You can do anything…but not EVERYTHING– First off I’d like to say that people are capable of doing anything they set their mind to. Ok, forget for just a second about yourself and your doubts about you can do. Now re-read that first sentence. People are capable of doing anything the set their minds to. You as a person can therefore do anything you put your mind to. You can learn Mandarin, start your own business, become the foremost authority on Cirque de Soleil, read 365 books in a year. I personal know people who have done these things. It’s possible to do any one of these things, but it’s not possible to do all of these things. Sometimes I want to do so much. I make these long to do lists. Lists that include things I want to do, things I have to do, and even things I hope to do.

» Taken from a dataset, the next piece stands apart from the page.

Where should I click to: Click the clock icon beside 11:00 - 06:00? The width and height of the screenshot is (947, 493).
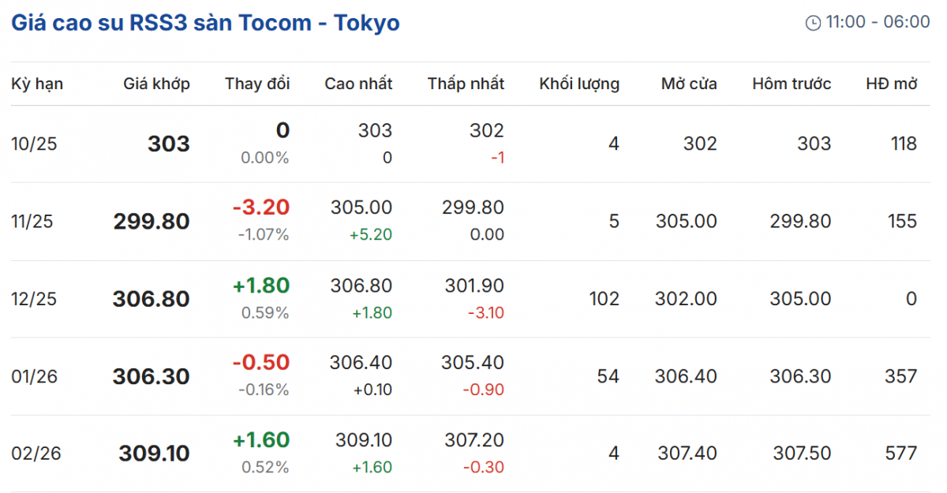click(x=813, y=23)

In the past when I didn’t cross everything of the list I would feel like failed. The thing is I am setting myself up to fail by creating these hug lists. I realized this on Christmas eve as I was busting my ass all day to finish my to do lists and at 7:00pm I realized if I kept going I was still never going to finish and my Christmas Eve would be over. So instead I stopped and enjoyed the traditions that my husband and I have and I was a happier person for it. I probably will never learn to cut down on my to do lists, but I will tell ya I learned…or I should say, I’m starting to learn that it’s OK if I don’t get to EVERYTHING. I think that once you understand this you can start to weed out what your priorities are.